Für die beiden bis zu den 80er-Jahren alles beherrschenden Großparteien ÖVP und SPÖ - die zusammen bei den Wahlen immer um die 90 Prozent holten - begann der Abstieg. Zwar ging auch bei allen Wahlen danach Platz 1 immer entweder an die SPÖ oder an die ÖVP - und Platz 2 in der Regel an die andere Partei. Mit nur einer Ausnahme: Bei der Nationalratswahl 1999 landete die ÖVP ganz knapp hinter der FPÖ auf Platz 3.

Rot-schwarze Wähleranteil sank

Aber der rot-schwarze Wähleranteil schrumpfte beständig: 2013 hatten sie zusammen nur mehr ganz knapp - mit 50,81 Prozent - die Mehrheit. 2002 gab es allerdings ein Zwischenhoch: Damals war die erste ÖVP-FPÖ-Koalition wegen schwerer blauer Turbulenzen geplatzt. Die Neuwahl bescherte der FPÖ den Rekordeinbruch um 16,90 Prozentpunkte auf nur mehr 10,01 Prozent. Die ÖVP legte fast ebenso viel (15,39 Punkte) zu und holte mit 42,30 Prozent ihr bestes Ergebnis seit 1983. Auch die SPÖ schnitt gut ab - und so kam man zusammen noch einmal fast auf 80 Prozent.

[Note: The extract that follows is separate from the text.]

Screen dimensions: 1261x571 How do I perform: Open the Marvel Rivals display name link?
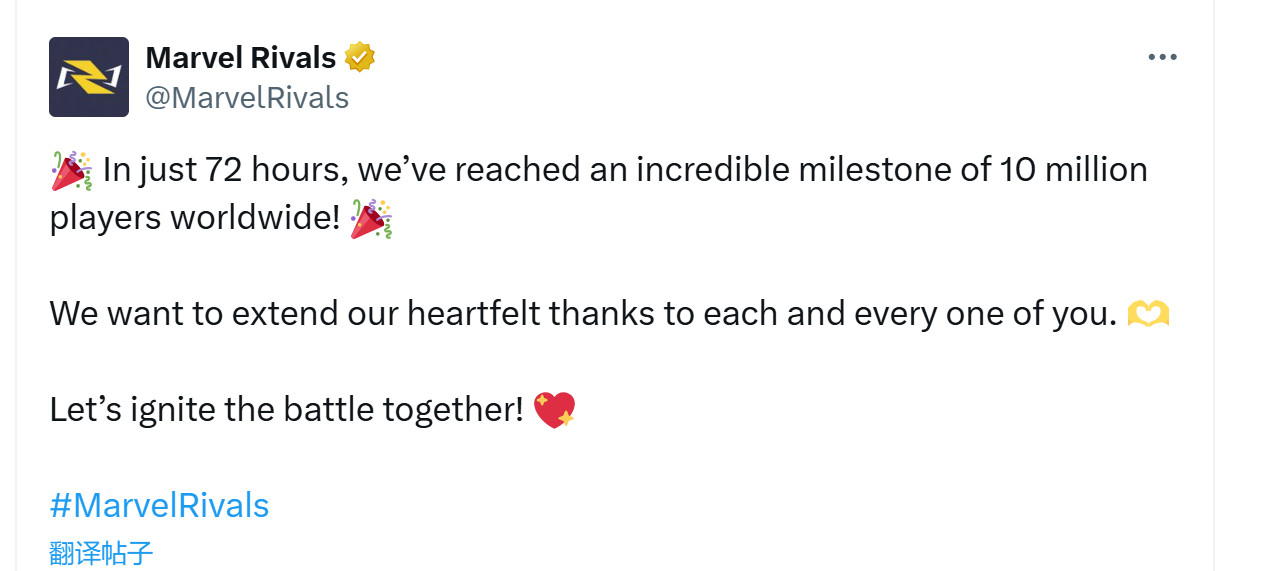(240, 58)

Dem folgte jedoch ein steiler Absturz. Bei der Wahl 2006 wurde die SPÖ wieder Erste, Schwarz-Blau/Orange hatte keine Mehrheit mehr. Und so wurde die 1999/2000 beendete Große Koalition fortgesetzt. Bei den nächsten Wahlen erlitten SPÖ und ÖVP ein Debakel nach dem anderen.

NEOS mischten mit

Währenddessen erholte sich die FPÖ mit ihrem neuen Chef Heinz-Christian Strache flott. 15 Jahre nach dem Absturz hatten die Blauen bei der Nationalratswahl 2017 wieder ein Viertel der Wähler hinter sich. Das auch, weil zwei erfolgreiche Konkurrenten, das BZÖ und das Team Stronach, nach kurzer Zeit wieder von der Bildfläche verschwanden. Gehalten haben sich die pinken Newcomer des Jahres 2013: NEOS zogen auf Anhieb in den Nationalrat ein und etablierten sich dort.

Neben den fünf aktuellen Parlamentsparteien - ÖVP, SPÖ, FPÖ, den Grünen und den NEOS - sowie JETZT (2017 bis 2019, dem BZÖ (2006 bis 2013) und dem Team Stronach (2013 bis 2017) haben es in der Zweiten Republik nur zwei andere Parteien in den Nationalrat geschafft: Die KPÖ zu Beginn, von 1945 bis zur Wahl 1959 - und das LIF (1994 bis 1999).